Metas pequeñas, alcanzables y queribles
No es difícil caer en esa espiral, pero sí salir de ella. Lo que hago es bloquear todo lo demás, sin pensar en el orden o en qué tarea debería ser primero. Simplemente tomo la primera de mi lista y comienzo. Si no puedo, la divido en partes más pequeñas y empiezo por la primera.
Mientras trabajo, intento no pensar en todo lo que queda por hacer. Solo existe esta pequeña tarea que me propuse. Es pequeña, manejable y, por eso, querible — porque cuando la termino, llega una pequeña dosis de endorfinas.
Estos pequeños logros rompen la parálisis y me ayudan a volver al flujo de trabajo.
Pongo plazos
Los plazos no solo motivan, también evitan que el día se disperse. Si planifico en bloques y me retraso, por ejemplo, termino a las 11:23 en lugar de a las 11:00, ya sé que debo corregir. Es mucho más fácil recuperar 23 minutos que desesperarse a las 4 de la tarde al darse cuenta de que quedan solo tres horas para terminar todo.
Cambio de lugar
Como trabajo creativo y mi herramienta es solo una laptop, puedo ir a una cafetería sin complicaciones.
Claro que hay trabajos donde esto no es posible, pero incluso en oficina vale la pena probar sentarse en una sala de reuniones o en un espacio común por un rato.
No sé exactamente por qué funciona, pero funciona: si me siento en un lugar nuevo con la intención clara de hacer una tarea específica, mi mente se enfoca mucho más fácil en el proyecto.

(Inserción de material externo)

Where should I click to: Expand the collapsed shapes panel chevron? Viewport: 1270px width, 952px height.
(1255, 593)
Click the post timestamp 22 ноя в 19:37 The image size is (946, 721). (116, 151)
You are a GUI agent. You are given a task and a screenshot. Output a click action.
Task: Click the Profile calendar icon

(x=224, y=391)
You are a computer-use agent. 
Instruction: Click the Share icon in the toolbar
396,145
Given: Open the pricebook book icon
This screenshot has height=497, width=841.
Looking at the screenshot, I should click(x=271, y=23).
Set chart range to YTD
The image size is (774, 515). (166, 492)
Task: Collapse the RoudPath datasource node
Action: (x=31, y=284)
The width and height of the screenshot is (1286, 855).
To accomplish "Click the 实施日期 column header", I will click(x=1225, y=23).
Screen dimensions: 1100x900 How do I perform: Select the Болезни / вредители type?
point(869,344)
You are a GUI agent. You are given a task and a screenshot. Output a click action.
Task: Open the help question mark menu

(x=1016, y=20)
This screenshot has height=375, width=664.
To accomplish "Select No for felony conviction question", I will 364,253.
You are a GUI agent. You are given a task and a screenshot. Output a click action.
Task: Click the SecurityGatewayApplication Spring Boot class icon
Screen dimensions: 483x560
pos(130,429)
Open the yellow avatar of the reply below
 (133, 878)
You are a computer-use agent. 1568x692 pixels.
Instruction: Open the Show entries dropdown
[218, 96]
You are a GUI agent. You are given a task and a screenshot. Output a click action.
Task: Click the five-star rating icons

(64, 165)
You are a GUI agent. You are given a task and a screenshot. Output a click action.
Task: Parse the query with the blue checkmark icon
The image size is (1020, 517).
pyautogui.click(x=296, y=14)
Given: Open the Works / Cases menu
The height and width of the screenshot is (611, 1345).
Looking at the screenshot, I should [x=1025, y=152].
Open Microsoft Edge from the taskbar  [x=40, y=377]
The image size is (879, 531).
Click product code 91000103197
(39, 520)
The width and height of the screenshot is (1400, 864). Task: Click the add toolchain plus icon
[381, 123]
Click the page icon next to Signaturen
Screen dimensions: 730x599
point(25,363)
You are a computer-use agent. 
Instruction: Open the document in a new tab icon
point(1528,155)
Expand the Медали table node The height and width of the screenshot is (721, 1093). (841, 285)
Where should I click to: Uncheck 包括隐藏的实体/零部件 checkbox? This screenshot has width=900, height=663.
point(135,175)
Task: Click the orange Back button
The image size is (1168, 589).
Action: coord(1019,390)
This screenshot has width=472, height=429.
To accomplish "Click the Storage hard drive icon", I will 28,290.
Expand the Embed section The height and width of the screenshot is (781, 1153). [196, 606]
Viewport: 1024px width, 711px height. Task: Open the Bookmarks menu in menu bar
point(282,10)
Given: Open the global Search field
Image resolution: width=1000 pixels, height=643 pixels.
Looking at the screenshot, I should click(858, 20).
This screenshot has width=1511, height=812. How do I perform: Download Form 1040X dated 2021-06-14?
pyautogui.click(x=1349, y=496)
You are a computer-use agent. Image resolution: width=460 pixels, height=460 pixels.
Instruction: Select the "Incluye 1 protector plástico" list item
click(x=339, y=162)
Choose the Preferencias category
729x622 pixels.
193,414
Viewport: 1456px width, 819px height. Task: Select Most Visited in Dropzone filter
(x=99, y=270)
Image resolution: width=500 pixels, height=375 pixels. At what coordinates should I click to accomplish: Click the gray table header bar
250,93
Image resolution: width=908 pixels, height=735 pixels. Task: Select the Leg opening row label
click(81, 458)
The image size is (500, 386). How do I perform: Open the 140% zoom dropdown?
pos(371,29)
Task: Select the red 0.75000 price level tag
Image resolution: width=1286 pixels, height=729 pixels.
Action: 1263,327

...y en el peor de los casos, acepto que no puedo
En mi carrera he tenido momentos en que sentí que me quedaba sin energía. Siempre lo comuniqué a quienes trabajaba y juntos buscamos soluciones: tomé unos días libres o me asignaron menos tareas temporalmente.
Agradezco esa actitud de mis empleadores y creo sinceramente que es interés de cualquier empresa dejar que sus trabajadores se recarguen, porque a largo plazo todos ganan.